2, N'nin artmasıTİki seri CDT'ye tabi tutulan bir tel ile yaklaşık %20'lik indekse ulaşılır.

3, CDT sürecindeki tel geriliminin büyüklüğü, N değeriyle tanımlanan teknolojik özellikler üzerinde önemli bir etkiye sahiptir.Tindeks. En yüksek değerine hafif bir gerilime (çekme gerilimi) maruz kalan bir tel ile ulaşıldı.

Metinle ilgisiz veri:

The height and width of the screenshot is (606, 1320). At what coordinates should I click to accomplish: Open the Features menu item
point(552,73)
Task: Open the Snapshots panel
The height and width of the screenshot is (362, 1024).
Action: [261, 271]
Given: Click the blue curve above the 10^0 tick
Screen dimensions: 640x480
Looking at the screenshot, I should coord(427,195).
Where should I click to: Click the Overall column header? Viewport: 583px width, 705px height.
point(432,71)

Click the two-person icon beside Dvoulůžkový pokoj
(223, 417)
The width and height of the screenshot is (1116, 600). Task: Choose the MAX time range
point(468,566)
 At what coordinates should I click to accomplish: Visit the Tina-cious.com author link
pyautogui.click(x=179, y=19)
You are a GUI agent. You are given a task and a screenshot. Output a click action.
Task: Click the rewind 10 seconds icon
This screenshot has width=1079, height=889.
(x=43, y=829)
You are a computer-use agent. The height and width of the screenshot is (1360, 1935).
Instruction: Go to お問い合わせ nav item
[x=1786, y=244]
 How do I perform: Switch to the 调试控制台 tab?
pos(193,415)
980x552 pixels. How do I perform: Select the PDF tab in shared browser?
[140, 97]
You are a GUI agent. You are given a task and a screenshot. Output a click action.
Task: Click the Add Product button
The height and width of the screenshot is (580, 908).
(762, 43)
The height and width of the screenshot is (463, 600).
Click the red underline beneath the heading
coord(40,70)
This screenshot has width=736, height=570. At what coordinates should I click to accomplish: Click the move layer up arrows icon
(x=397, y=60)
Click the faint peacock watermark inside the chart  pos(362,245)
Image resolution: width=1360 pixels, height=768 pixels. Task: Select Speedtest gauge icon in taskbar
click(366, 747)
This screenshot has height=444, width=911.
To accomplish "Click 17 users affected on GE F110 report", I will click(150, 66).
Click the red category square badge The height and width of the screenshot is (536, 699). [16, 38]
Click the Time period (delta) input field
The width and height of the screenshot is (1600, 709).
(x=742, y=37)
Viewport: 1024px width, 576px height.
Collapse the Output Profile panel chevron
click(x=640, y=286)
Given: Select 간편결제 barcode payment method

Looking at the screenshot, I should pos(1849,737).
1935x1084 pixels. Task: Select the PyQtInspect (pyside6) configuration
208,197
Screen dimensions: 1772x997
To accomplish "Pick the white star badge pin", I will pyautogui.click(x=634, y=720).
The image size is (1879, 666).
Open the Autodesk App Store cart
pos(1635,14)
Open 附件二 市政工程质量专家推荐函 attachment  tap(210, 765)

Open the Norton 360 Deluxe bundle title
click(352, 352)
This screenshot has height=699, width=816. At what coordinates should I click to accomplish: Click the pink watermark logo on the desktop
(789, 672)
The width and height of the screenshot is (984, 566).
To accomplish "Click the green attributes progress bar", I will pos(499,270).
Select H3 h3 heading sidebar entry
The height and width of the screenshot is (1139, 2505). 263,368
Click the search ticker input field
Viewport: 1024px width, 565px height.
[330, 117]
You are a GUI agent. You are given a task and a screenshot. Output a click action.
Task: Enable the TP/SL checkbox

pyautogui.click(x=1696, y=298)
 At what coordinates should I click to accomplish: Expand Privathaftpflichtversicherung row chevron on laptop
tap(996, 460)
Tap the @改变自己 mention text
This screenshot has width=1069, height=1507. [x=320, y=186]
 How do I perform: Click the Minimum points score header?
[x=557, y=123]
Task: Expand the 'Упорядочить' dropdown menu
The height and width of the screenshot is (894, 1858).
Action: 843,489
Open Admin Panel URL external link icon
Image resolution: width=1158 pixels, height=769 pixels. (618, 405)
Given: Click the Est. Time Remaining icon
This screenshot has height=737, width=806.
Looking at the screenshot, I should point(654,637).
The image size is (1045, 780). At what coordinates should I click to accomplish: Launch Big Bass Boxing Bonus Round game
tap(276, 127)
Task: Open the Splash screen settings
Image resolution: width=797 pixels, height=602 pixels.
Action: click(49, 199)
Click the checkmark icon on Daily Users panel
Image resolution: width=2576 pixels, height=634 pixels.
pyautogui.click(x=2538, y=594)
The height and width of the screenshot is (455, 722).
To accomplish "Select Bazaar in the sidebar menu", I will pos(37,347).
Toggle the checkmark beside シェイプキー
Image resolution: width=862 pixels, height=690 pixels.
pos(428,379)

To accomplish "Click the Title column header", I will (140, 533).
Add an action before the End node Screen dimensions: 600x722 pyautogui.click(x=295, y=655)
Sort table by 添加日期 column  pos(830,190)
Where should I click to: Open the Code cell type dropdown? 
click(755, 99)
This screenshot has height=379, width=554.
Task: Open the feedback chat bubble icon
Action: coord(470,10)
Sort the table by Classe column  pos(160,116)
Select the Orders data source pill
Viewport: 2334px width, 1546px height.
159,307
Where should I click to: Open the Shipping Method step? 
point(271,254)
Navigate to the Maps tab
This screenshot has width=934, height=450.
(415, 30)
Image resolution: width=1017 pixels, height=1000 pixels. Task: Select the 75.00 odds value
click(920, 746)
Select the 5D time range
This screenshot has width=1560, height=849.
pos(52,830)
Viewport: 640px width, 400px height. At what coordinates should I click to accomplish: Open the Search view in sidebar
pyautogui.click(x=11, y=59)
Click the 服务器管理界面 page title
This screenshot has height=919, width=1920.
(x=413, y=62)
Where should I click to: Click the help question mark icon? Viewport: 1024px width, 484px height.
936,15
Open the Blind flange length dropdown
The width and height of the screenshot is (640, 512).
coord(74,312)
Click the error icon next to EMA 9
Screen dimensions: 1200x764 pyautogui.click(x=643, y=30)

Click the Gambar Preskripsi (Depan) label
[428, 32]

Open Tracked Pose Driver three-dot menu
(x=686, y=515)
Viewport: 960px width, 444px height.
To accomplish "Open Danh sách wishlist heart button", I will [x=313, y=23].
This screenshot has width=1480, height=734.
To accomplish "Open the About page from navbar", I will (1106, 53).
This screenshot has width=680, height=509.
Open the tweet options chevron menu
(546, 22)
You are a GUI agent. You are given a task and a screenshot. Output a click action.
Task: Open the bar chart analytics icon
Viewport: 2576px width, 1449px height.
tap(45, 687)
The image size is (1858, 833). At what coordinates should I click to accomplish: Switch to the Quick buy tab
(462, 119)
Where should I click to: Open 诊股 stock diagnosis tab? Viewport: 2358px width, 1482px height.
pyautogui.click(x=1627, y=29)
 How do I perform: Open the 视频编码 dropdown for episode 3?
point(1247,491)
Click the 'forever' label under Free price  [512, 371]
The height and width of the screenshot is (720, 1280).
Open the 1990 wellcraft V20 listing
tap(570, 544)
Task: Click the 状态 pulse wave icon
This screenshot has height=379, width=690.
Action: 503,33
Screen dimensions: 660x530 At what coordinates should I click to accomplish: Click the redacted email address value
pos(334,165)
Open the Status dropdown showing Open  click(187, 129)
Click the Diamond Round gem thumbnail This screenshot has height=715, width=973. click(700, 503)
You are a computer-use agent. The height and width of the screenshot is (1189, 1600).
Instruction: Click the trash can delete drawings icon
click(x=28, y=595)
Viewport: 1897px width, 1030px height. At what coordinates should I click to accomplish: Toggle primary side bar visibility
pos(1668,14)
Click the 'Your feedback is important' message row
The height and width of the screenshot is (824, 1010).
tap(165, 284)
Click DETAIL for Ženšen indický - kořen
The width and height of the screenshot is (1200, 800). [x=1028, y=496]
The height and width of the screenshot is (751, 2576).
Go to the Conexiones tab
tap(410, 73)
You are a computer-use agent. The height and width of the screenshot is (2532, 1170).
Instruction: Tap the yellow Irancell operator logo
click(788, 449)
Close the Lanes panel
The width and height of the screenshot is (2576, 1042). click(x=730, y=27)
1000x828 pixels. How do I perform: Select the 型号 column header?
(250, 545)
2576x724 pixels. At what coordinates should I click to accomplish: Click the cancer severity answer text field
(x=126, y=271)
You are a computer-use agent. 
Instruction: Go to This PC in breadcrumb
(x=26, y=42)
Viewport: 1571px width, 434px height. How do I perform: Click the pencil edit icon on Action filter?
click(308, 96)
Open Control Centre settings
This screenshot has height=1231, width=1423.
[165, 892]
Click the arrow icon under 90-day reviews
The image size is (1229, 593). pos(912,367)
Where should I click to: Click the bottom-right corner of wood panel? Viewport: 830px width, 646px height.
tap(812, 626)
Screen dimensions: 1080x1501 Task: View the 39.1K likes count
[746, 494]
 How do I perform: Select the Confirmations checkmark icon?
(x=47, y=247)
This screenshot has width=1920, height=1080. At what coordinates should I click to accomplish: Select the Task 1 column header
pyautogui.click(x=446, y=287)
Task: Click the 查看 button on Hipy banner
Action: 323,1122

4, Hem daha yüksek gerilimin hem de kesme ile daha fazla çok taraflı bükme döngüsünün kullanılması haklı değildir çünkü bu yalnızca daha önce ulaşılan N değerinin stabilize edilmesiyle sonuçlanır.Tindeks.

5, CDT tungsten telinin teknolojik özelliklerindeki önemli iyileşmeye, çekme testinde belirlenen mekanik parametrelerde bir değişiklik eşlik etmemektedir; bu durum, telin teknolojik davranışını öngörmek için bu tür bir testin kullanılabilirliğinin düşük olduğu yönündeki inancı doğrulamaktadır.

Elde edilen deneysel sonuçlar, tungsten telin CDT'sinin spiral üretimi için uygunluğunu göstermektedir. Özellikle tel uzunluğunu art arda ilerletmek için kullanılan yönteme göre, az gerilimle döngüsel, çok yönlü bükme, iç gerilimlerin gevşemesine neden olur. Bu nedenle spirallerin plastik şekillendirilmesi sırasında telin kopma eğiliminde bir sınırlama bulunmaktadır. Sonuç olarak, üretim koşulları altında atık miktarının azaltılmasının, tel koptuktan sonra acil durdurmanın "manuel olarak" etkinleştirilmesi gereken otomatik üretim ekipmanının aksama süresini ortadan kaldırarak üretim sürecinin verimliliğini arttırdığı doğrulandı. operatör tarafından.